> **Short task**: Rewrite the lines of the listing below as a Markdown table with the columns "Row" and "Line", starting with the line that contains "Viewport: 800px width, 470px" and going on through the end of the listing, both ends included. Skip blank lines and leave the pictures out.

> **Records supplied**:
========================
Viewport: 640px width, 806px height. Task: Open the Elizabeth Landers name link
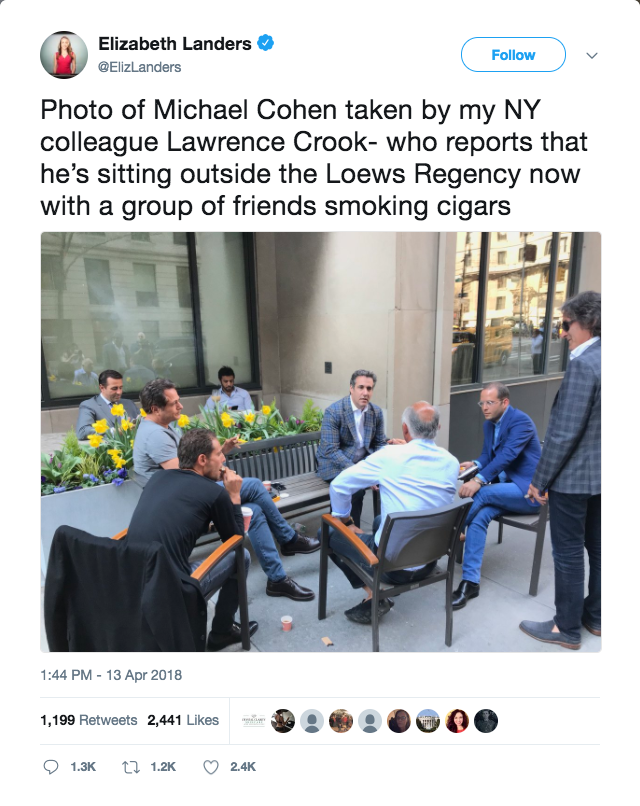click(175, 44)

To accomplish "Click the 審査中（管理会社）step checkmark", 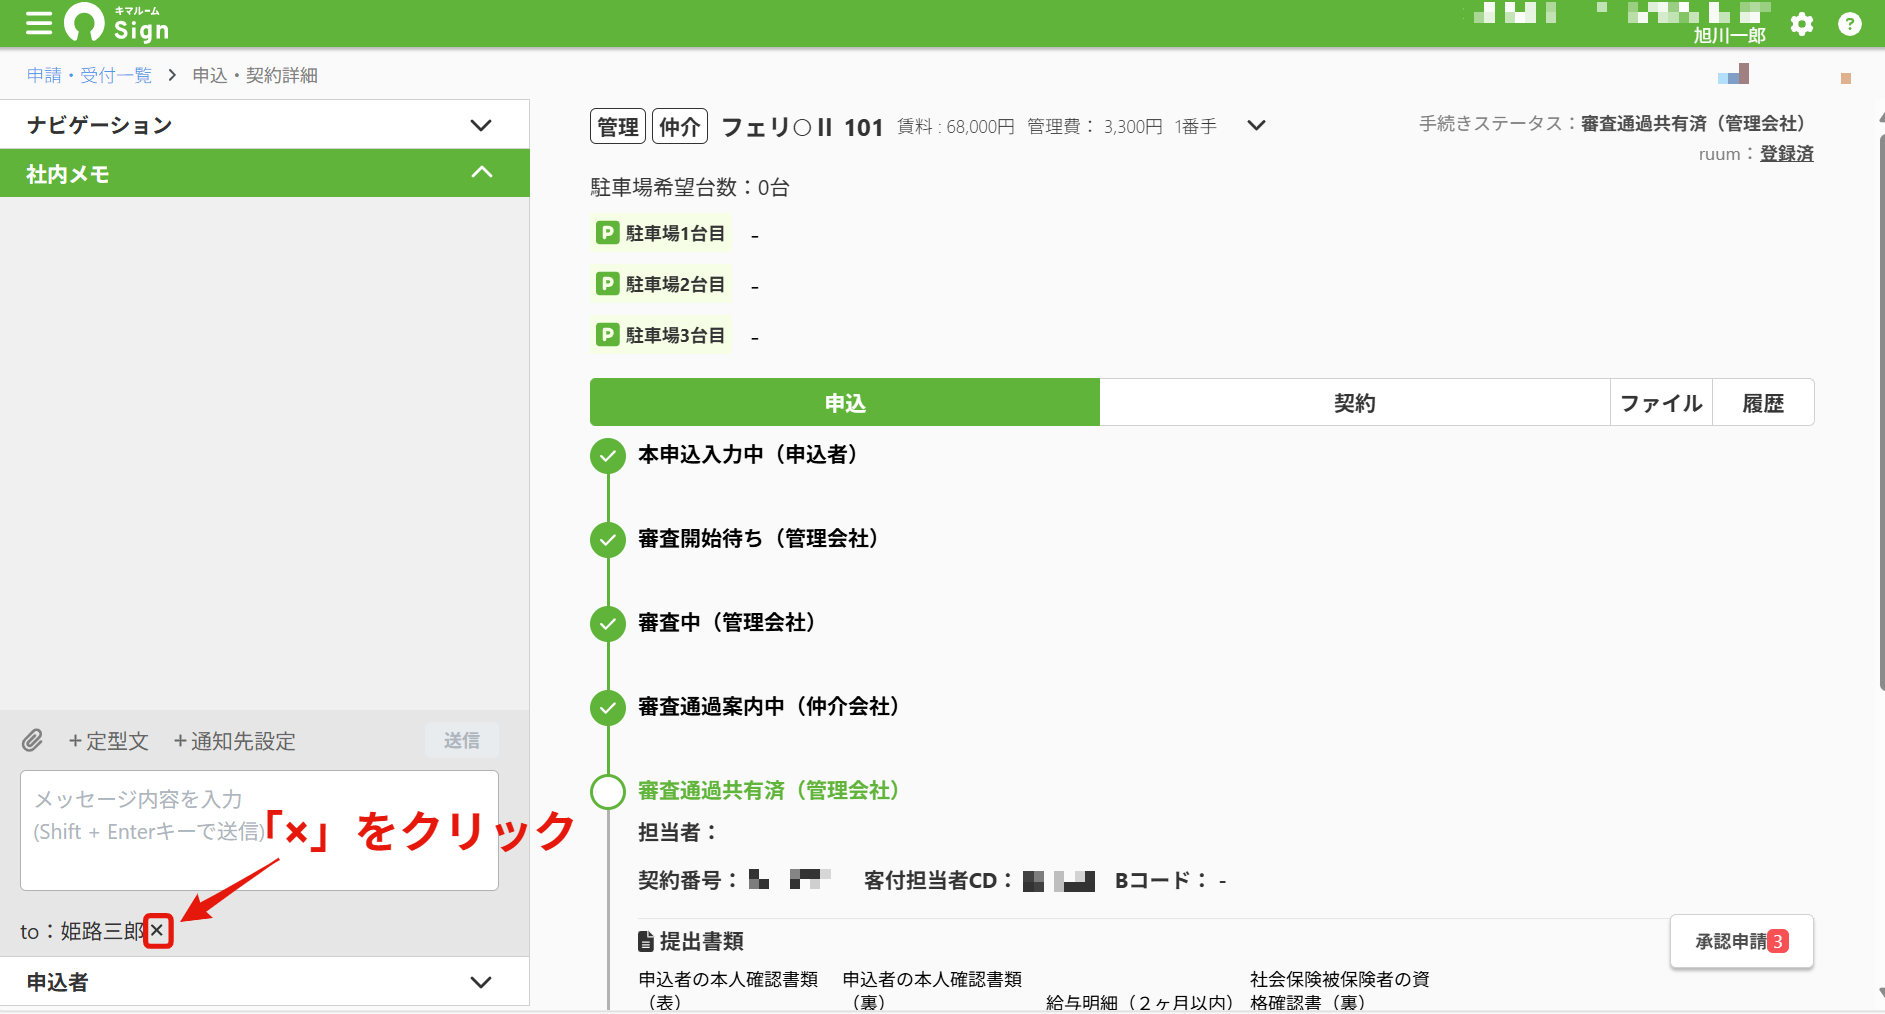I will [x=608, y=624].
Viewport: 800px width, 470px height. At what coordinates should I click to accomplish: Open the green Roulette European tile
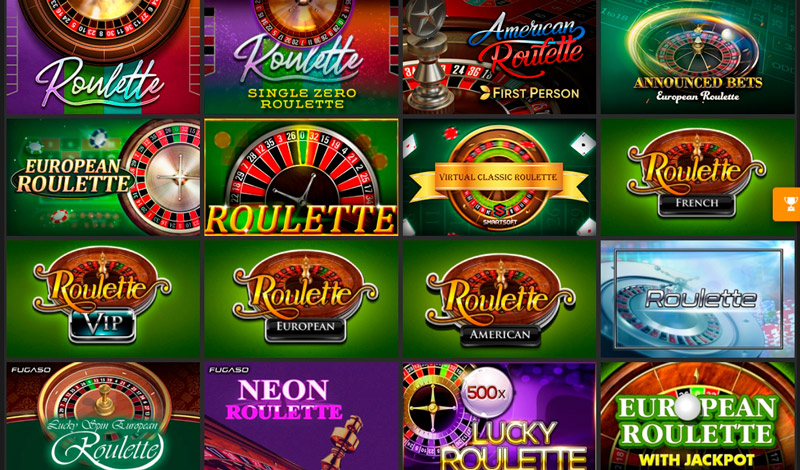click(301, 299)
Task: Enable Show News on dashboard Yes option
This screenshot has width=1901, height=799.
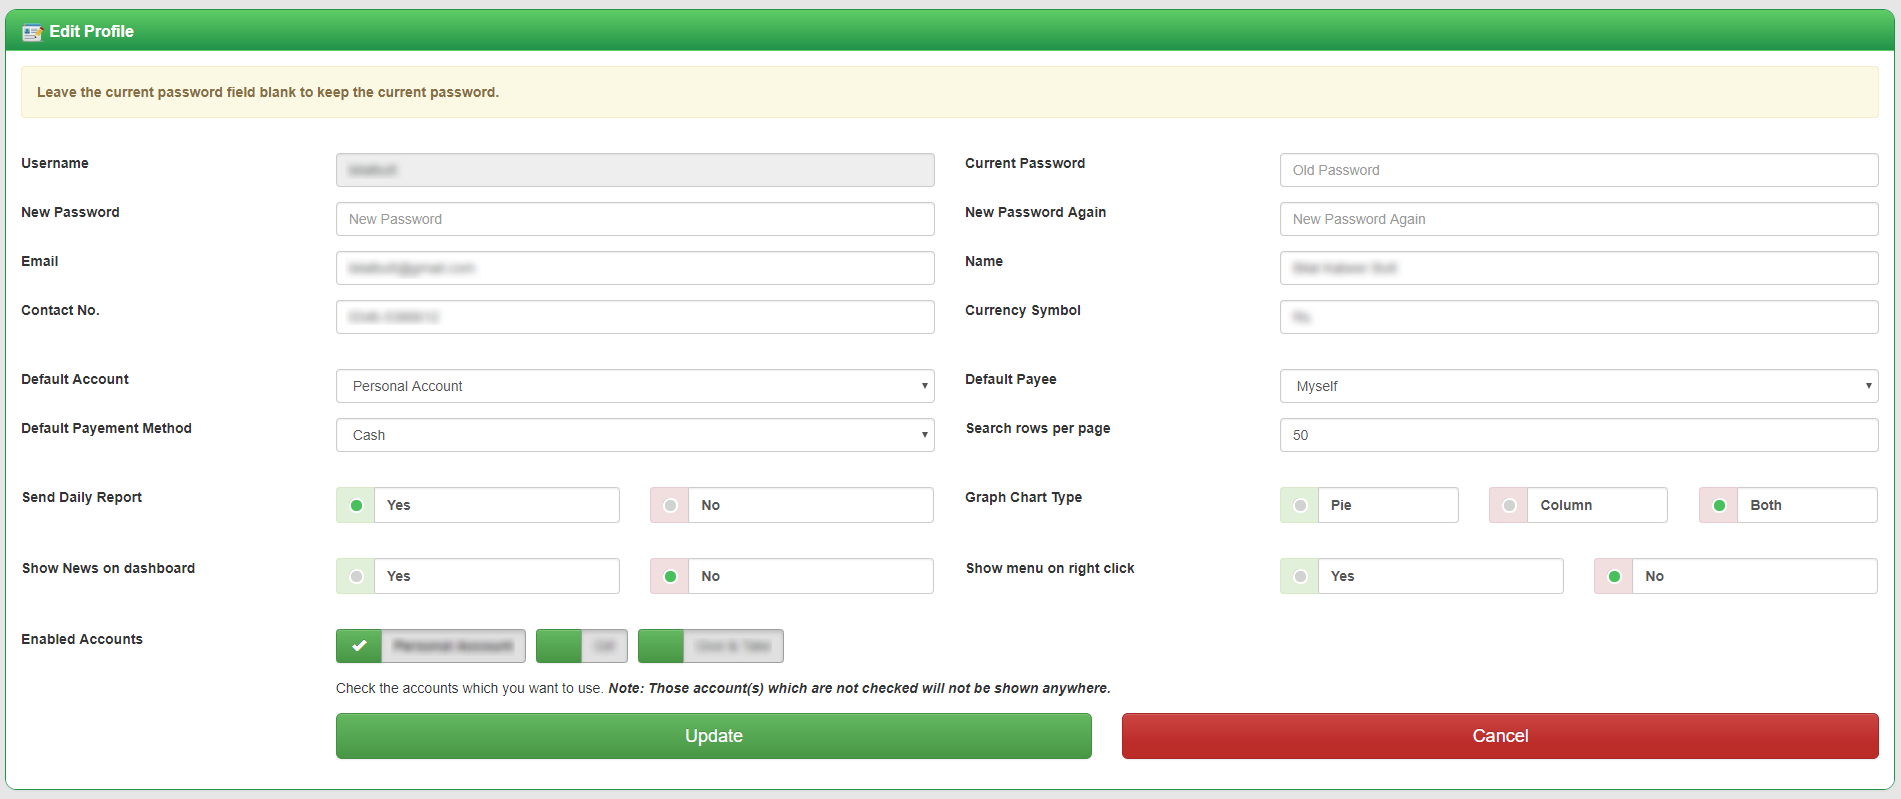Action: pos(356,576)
========================
> **Answer to the problem**:
| Row | Line |
|---|---|
| 1 | Viewport: 800px width, 470px height. At what coordinates should I click to accomplish: Open the green Roulette European tile |
| 2 | click(301, 299) |
| 3 | Task: Enable Show News on dashboard Yes option |
| 4 | This screenshot has width=1901, height=799. |
| 5 | Action: pos(356,576) |